- Exercise requirements
Please reproduce every line of the listing below word for word.

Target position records
════════════════════

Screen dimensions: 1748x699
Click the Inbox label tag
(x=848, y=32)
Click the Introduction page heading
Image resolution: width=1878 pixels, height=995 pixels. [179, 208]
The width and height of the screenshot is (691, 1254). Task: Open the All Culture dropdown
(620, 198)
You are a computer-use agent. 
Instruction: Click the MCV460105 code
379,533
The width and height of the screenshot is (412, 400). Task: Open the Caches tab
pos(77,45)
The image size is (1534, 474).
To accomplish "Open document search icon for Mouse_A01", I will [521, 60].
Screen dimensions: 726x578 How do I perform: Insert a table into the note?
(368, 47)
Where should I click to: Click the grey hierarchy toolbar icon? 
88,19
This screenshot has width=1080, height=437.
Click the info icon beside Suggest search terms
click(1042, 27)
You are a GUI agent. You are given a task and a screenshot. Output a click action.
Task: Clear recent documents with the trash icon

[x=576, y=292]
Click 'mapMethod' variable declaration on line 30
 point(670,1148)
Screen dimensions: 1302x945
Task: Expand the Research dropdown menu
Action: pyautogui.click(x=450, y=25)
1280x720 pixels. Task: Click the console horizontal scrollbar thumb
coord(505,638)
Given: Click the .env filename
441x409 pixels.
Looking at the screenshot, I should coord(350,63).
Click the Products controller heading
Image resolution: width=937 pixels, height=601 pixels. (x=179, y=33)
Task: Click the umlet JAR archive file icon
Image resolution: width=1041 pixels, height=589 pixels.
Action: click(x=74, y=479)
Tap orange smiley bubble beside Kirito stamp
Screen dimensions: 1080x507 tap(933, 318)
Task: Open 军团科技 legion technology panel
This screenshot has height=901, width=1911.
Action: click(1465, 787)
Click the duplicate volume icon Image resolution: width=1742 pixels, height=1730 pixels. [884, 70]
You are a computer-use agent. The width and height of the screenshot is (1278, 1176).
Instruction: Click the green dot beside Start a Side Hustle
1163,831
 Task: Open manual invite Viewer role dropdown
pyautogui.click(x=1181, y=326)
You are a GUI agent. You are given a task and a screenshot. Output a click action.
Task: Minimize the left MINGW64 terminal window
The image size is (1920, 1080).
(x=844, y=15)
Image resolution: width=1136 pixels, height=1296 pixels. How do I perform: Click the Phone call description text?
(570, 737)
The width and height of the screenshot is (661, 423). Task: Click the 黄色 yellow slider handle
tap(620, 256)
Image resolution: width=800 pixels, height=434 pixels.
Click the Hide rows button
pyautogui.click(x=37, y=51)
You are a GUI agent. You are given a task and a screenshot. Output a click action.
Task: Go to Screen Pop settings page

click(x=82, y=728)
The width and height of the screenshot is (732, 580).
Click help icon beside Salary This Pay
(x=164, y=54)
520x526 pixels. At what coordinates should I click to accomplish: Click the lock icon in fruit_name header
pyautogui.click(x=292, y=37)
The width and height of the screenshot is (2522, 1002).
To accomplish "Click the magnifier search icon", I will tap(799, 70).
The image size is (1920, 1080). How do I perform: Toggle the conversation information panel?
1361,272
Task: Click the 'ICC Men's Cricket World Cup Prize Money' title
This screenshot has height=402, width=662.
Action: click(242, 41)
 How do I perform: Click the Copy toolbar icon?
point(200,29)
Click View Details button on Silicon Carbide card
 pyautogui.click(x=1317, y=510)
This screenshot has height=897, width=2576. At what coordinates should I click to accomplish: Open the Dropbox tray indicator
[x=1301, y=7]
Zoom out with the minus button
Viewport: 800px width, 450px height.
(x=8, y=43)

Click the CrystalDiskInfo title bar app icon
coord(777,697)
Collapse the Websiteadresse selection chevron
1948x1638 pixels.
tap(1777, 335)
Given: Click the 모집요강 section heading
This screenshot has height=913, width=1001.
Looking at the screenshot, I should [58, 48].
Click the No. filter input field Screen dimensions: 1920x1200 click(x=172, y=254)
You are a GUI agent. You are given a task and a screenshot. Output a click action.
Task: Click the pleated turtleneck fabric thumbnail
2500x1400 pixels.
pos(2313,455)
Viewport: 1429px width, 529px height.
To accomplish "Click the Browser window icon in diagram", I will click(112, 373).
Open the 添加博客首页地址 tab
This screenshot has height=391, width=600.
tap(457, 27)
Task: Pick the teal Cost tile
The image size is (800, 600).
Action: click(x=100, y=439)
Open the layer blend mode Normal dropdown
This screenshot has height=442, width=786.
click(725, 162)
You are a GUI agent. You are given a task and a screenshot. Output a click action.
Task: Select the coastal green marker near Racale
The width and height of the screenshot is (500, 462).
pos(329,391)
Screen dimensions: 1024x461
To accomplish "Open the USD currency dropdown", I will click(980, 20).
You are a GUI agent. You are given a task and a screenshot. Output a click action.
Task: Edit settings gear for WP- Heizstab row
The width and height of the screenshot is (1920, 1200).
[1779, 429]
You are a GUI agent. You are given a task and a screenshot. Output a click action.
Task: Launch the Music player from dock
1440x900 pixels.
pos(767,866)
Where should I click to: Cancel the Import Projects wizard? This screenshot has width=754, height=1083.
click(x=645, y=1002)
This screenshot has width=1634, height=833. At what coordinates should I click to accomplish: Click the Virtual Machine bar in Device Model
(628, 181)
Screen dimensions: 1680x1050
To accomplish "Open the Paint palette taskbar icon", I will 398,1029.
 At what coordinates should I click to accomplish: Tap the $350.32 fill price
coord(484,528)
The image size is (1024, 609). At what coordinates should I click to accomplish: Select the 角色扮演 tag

════════════════════

- Exercise response
Screen dimensions: 1748x699
Click the Inbox label tag
(x=848, y=32)
Click the Introduction page heading
Image resolution: width=1878 pixels, height=995 pixels. [179, 208]
The width and height of the screenshot is (691, 1254). Task: Open the All Culture dropdown
(620, 198)
You are a computer-use agent. 
Instruction: Click the MCV460105 code
379,533
The width and height of the screenshot is (412, 400). Task: Open the Caches tab
pos(77,45)
The image size is (1534, 474).
To accomplish "Open document search icon for Mouse_A01", I will [521, 60].
Screen dimensions: 726x578 How do I perform: Insert a table into the note?
(368, 47)
Where should I click to: Click the grey hierarchy toolbar icon? 
88,19
This screenshot has width=1080, height=437.
Click the info icon beside Suggest search terms
click(1042, 27)
You are a GUI agent. You are given a task and a screenshot. Output a click action.
Task: Clear recent documents with the trash icon

[x=576, y=292]
Click 'mapMethod' variable declaration on line 30
 point(670,1148)
Screen dimensions: 1302x945
Task: Expand the Research dropdown menu
Action: pyautogui.click(x=450, y=25)
1280x720 pixels. Task: Click the console horizontal scrollbar thumb
coord(505,638)
Given: Click the .env filename
441x409 pixels.
Looking at the screenshot, I should coord(350,63).
Click the Products controller heading
Image resolution: width=937 pixels, height=601 pixels. (x=179, y=33)
Task: Click the umlet JAR archive file icon
Image resolution: width=1041 pixels, height=589 pixels.
Action: click(x=74, y=479)
Tap orange smiley bubble beside Kirito stamp
Screen dimensions: 1080x507 tap(933, 318)
Task: Open 军团科技 legion technology panel
This screenshot has height=901, width=1911.
Action: click(1465, 787)
Click the duplicate volume icon Image resolution: width=1742 pixels, height=1730 pixels. [884, 70]
You are a computer-use agent. The width and height of the screenshot is (1278, 1176).
Instruction: Click the green dot beside Start a Side Hustle
1163,831
 Task: Open manual invite Viewer role dropdown
pyautogui.click(x=1181, y=326)
You are a GUI agent. You are given a task and a screenshot. Output a click action.
Task: Minimize the left MINGW64 terminal window
The image size is (1920, 1080).
(x=844, y=15)
Image resolution: width=1136 pixels, height=1296 pixels. How do I perform: Click the Phone call description text?
(570, 737)
The width and height of the screenshot is (661, 423). Task: Click the 黄色 yellow slider handle
tap(620, 256)
Image resolution: width=800 pixels, height=434 pixels.
Click the Hide rows button
pyautogui.click(x=37, y=51)
You are a GUI agent. You are given a task and a screenshot. Output a click action.
Task: Go to Screen Pop settings page

click(x=82, y=728)
The width and height of the screenshot is (732, 580).
Click help icon beside Salary This Pay
(x=164, y=54)
520x526 pixels. At what coordinates should I click to accomplish: Click the lock icon in fruit_name header
pyautogui.click(x=292, y=37)
The width and height of the screenshot is (2522, 1002).
To accomplish "Click the magnifier search icon", I will tap(799, 70).
The image size is (1920, 1080). How do I perform: Toggle the conversation information panel?
1361,272
Task: Click the 'ICC Men's Cricket World Cup Prize Money' title
This screenshot has height=402, width=662.
Action: click(242, 41)
 How do I perform: Click the Copy toolbar icon?
point(200,29)
Click View Details button on Silicon Carbide card
 pyautogui.click(x=1317, y=510)
This screenshot has height=897, width=2576. At what coordinates should I click to accomplish: Open the Dropbox tray indicator
[x=1301, y=7]
Zoom out with the minus button
Viewport: 800px width, 450px height.
(x=8, y=43)

Click the CrystalDiskInfo title bar app icon
coord(777,697)
Collapse the Websiteadresse selection chevron
1948x1638 pixels.
tap(1777, 335)
Given: Click the 모집요강 section heading
This screenshot has height=913, width=1001.
Looking at the screenshot, I should [58, 48].
Click the No. filter input field Screen dimensions: 1920x1200 click(x=172, y=254)
You are a GUI agent. You are given a task and a screenshot. Output a click action.
Task: Click the pleated turtleneck fabric thumbnail
2500x1400 pixels.
pos(2313,455)
Viewport: 1429px width, 529px height.
To accomplish "Click the Browser window icon in diagram", I will click(112, 373).
Open the 添加博客首页地址 tab
This screenshot has height=391, width=600.
tap(457, 27)
Task: Pick the teal Cost tile
The image size is (800, 600).
Action: click(x=100, y=439)
Open the layer blend mode Normal dropdown
This screenshot has height=442, width=786.
click(725, 162)
You are a GUI agent. You are given a task and a screenshot. Output a click action.
Task: Select the coastal green marker near Racale
The width and height of the screenshot is (500, 462).
pos(329,391)
Screen dimensions: 1024x461
To accomplish "Open the USD currency dropdown", I will click(980, 20).
You are a GUI agent. You are given a task and a screenshot. Output a click action.
Task: Edit settings gear for WP- Heizstab row
The width and height of the screenshot is (1920, 1200).
[1779, 429]
You are a GUI agent. You are given a task and a screenshot. Output a click action.
Task: Launch the Music player from dock
1440x900 pixels.
pos(767,866)
Where should I click to: Cancel the Import Projects wizard? This screenshot has width=754, height=1083.
click(x=645, y=1002)
This screenshot has width=1634, height=833. At what coordinates should I click to accomplish: Click the Virtual Machine bar in Device Model
(628, 181)
Screen dimensions: 1680x1050
To accomplish "Open the Paint palette taskbar icon", I will 398,1029.
 At what coordinates should I click to accomplish: Tap the $350.32 fill price
coord(484,528)
The image size is (1024, 609). At what coordinates should I click to accomplish: Select the 角色扮演 tag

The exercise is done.